Миром правят философы!
Вместо послесловия
(Интервью Алексею Нилогову)А. Н. Вы как-то высказали мысль о том, что русская философия так и не выработала собственный аналитический язык, а контрабандой заимствовала все терминологии. Каким, на ваш взгляд, может быть этот самобытный язык? Не регионализирует ли он и без того региональную русскую философию?
О. М. Когда СССР запустил в космос первый спутник, то хотя во всех языках мира есть соответствующий перевод, все равно весь мир стал говорить «sputnik». Пример из гуманитарной области: когда Горбачев выступил со своим «новым мышлением», несмотря на то, что во всех языках есть перевод, «perestroyka» вошла во все языки. Сейчас вместе с компьютерами, интернетом и программным обеспечением мы заимствуем из английского всякие файлы, браузеры, чаты, блоги, сканеры, принтеры, дивайсы, юзерпики, как когда-то заимствовали техническую терминологию на заводах, как заимствована политическая лексика, хотя для всего есть русские слова или можно сделать русскую кальку. Я это говорю к тому, что если русская философия сделает то, что всем понравится, то наша лексика будет входить в другие языки в неизменном виде, это нас не маргинализирует, а сделает гуманитарными лидерами в мире. Если же мы не станем делать то, что нужно всем в мире, что будет востребовано, а наоборот противопоставим себя человечеству, но в его же терминах, как это было до сих пор, мы маргинализируемся.

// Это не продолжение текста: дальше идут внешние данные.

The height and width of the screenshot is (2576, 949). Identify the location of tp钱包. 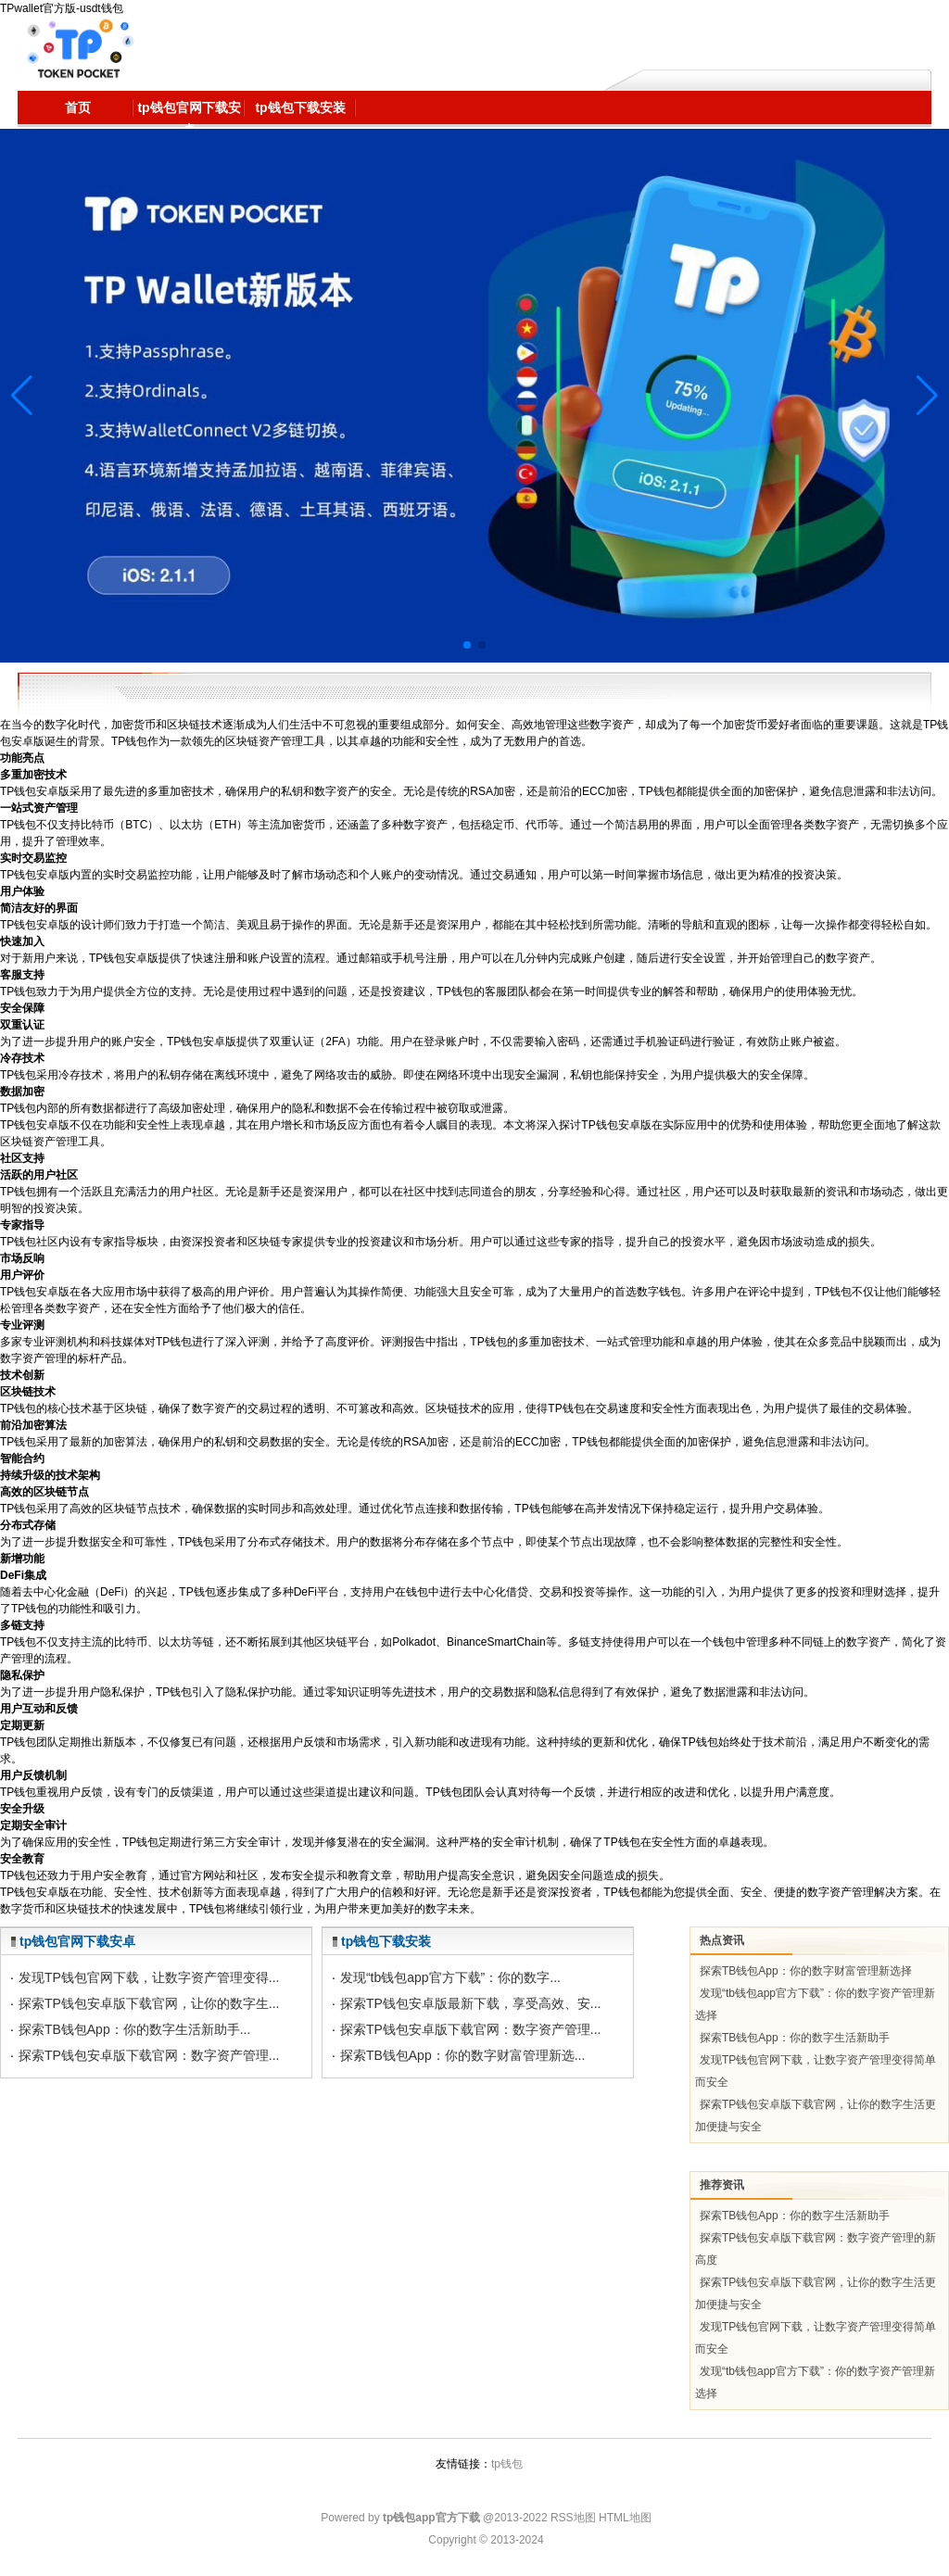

А. Н. Каков ваш основной философский концепт?
О. М. У меня нет концептов в точном смысле этого слова, то есть неких слов, которые охватывают и содержат в себе другие. Вообще я считаю, что все эти кружочки из школьного курса логики с «содержаниями и объемами понятия» — очень большая натяжка. Одни слова не содержат в себе другие. «Мебель» — одно слово, «шкаф» — другое. Их происхождение различно, употребление тоже и т. д. А все попытки выстроить между ними отношения, иерархию и проч. — внешняя не нужная работа. В философии выделение главного слова, на котором якобы что-то базируется, — это фундаментализм. Казалось бы, разве не поиском таких фундаментов всегда занималась философия? Нет. Даже такая «цель философствования» уже искажает подлинную философию, которая может быть только «сама из себя» без внешней цели.